0

ILP:

$max$ $3x-2y+z$,

$st$ $x+5y-z <= 4$,

$2x-2y+4z <= 6$

$x,y,z >= 0$

I was trying the simplex method for a maximisation problem, and I got the solution $x=(19/6,1/6,0)$ and cost in tableau$=(-55/6)$.

Then I converted the objective function from max to min, and converted the sign as well. After doing the tableau, I found solution $x=(19/6,1/6,0)$ and cost in tableau$=(55/6)$.

Pluging the solution into the main objective function, will give me $55/6$.

My question if simplex method is only for min problem? Or I am missing something?

1 Answers1

1

As you have noticed, $$\max c^Tx = - \min (-c^Tx)$$

It depends on the convention that you adopt. Look at the reduced cost $c_j-p'A_j$ in your algorithm. If it terminate when the reduced cost is is nonnegative, then it is written with minimization in mind.

Target position records
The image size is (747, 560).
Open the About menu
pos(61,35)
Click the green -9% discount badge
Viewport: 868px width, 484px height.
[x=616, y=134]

_Tasks for this exercise_
(a) According to the reply in the simplex method thread, when is the algorithm written with minimization in mind?
(b) Transcribe everything in the simplex method thread from "Then I converted" down to "cost in tableau$=(55/6)$.".

_Task-by-task solutions_
(a) When it terminates once the reduced cost is nonnegative.

(b)
Then I converted the objective function from max to min, and converted the sign as well. After doing the tableau, I found solution $x=(19/6,1/6,0)$ and cost in tableau$=(55/6)$.